Le salut

 

 

 

Le salut et les saluts

 

Le salut, salus, c'est originellement, en latin, la cessation du danger, la conservation de la vie, par extension la santé et même le bonheur. On retrouve cette racine dans salutaire, salubre.
Par le simple fait de se saluer on se souhaite donc vie, bonheur et santé.
Grâce au salut on est donc sain et sauf, que demander de plus ?
Il semble donc naturel que dans le Dojo, lieu où l'on construit la Voie, on utilise le salut. Mais, que salut-on exactement ?
On salue tout d'abord le lieu et ce qu'il représente symboliquement, donc la Pratique.
il est donc normal de saluer en direction du groupe Shimoza, Shinza, Kamiza et plus particulièrement le Kamiza qui est le siège des divinités protectrices.
Ce salut s'effectue debout (Ritsureï), talons joints et paumes des mains sur les cuisses.

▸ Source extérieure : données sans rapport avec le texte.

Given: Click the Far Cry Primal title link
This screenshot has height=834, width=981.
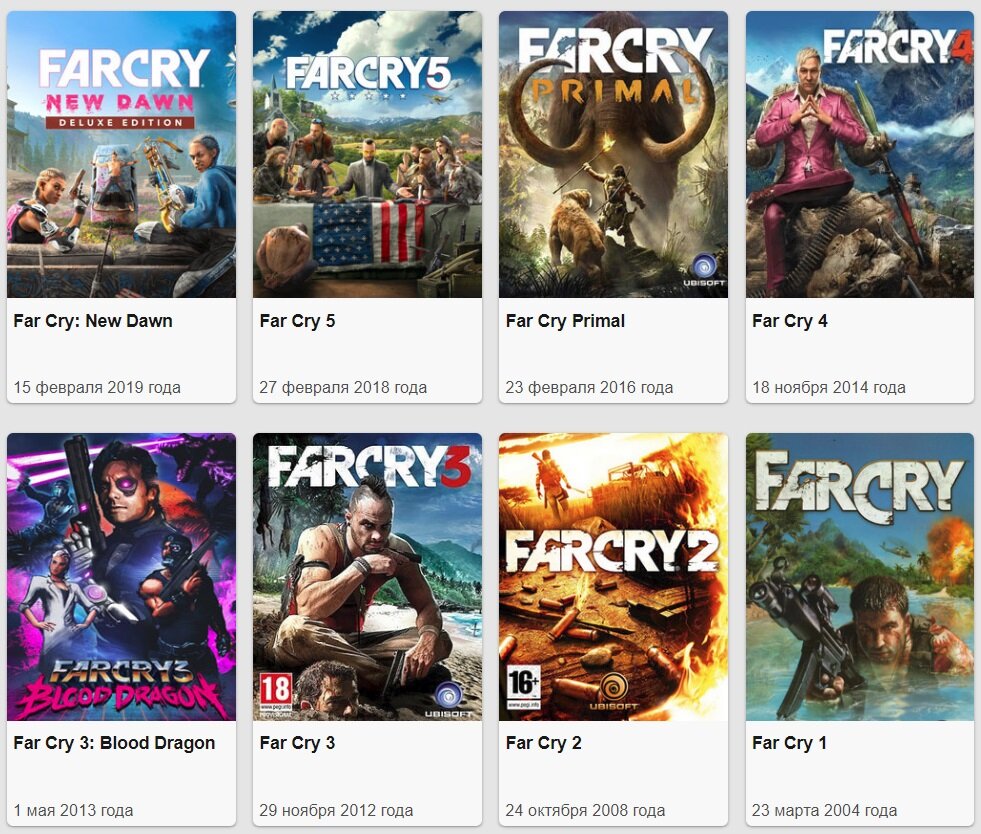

On salue ensuite la pratique, le Do (Voie), sa transmission et ses représentants, c'est à dire le Maître Fondateur, ses descendants et ses héritiers donc les enseignants et les anciens éventuellement présents sur le tatami.
Cette salutation si on est à l'extérieur du tatami, donc dans l'aire d'attente (Hikae Seki) se fait également debout. Dans les Dojo traditionnels on salue le Senseï (littéralement celui qui est né avant celui qui est en avant) lorsqu'il entre ou sort du Dojo, lorsqu'il monte ou descend du tatami, lorsqu'on lui demande conseil.
Ce salut se fait habituellement à genoux (Zareï).
On salue, enfin, les pratiquants et les instruments de la pratique.
Cela se fait lorsqu'on invite un partenaire, lorsqu'on est invité par un ancien (Sempaï - littéralement précurseur, celui qui était là avant)) ou qu'on utilise un instrument permettant de “construire la voie” donc un arc, un sabre, un bâton ou même un makiwara (paillasson de frappe) ou un sac de frappe !
On cite, à ce sujet, l'exemple du Maître Funaloshi Gichin, fondateur du Karatedo Shotokan, l'une des écoles les plus réputées au Japon et dans le monde qui saluait toujours respectueusement le Makiwara au début et à la fin de l'entraînement à la frappe. Il expliquait en souriant que ce Makiwara était plus ancien que lui et que malgré tous les coups qu'il prenait était toujours disponible et de bonne humeur.
Cela vaut bien un salut.
Cela permet également d'indiquer que le travail est fini et que l'instrument est libre et en bon état.
Le fait de saluer une arme après son utilisation permet, également, de vérifier son état général et donc d'éviter des blessures si l'arme a été endommagée.
Un bâton fêlé est un excellent moyen de se blesser gravement la main lors d'une utilisation postérieure et une lame de sabre qui s'envole dans le public faute d'être bien fixée, cela s'est vu, est un risque qui s'évite en grande partie grâce au salut à l'arme. Pour ceux qui sont autour, le fait de saluer une arme indique que l'on va l'utiliser ou que l'on cesse de s'en servir.
C'est donc une indication essentielle à la sécurité.
Ces divers saluts n'excluent pas, au contraire le salut de cérémonial (Reiho - littéralement salutation rituelle ou étiquette).
Ce salut collectif s'effectue au début et à la fin de chaque cours et regroupe l'enseignant en titre, ses assistants, les anciens, les pratiquants et au Japon le public qui se lève lors du salut.
Dans les grands Dojo un salut collectif exceptionnel s'effectue au début et à la fin des cours journaliers puisque la pratique ne cesse pas de tôt le matin jusqu'à tard le soir. Dans ce cas les saluts intermédiaires s'effectuent lorsqu'un enseignant en titre monte ou descend du tatami.
Ces saluts s'effectuent nécessairement à genoux (Zareï) et le cérémonial peut varier suivant les écoles.
Ce rituel peut être très complexe, ceci en fonction des différents grades, titres ou distinctions, donc groupes présents sur le tatami.
En sus des “jeunes” (Kohaï) et des “anciens” (Sempaï) donc de ceux qui sont arrivés après ou de ceux qui étaient là avant, qui constituaient une hiérarchie interne toujours très respectée car un “jeune”, quelque soit son grade, devait toujours le respect à un “ancien” on distinguait encore les Mukyu (“sans grade”), les Kyu (grades inférieurs) et les Dan (grades supérieurs ou niveaux de pratique).
L'obtention du Dan se symbolisait habituellement, au Japon, par le port de la fameuse ceinture noire qui était une ceinture blanche ou marron teinte pour la circonstance.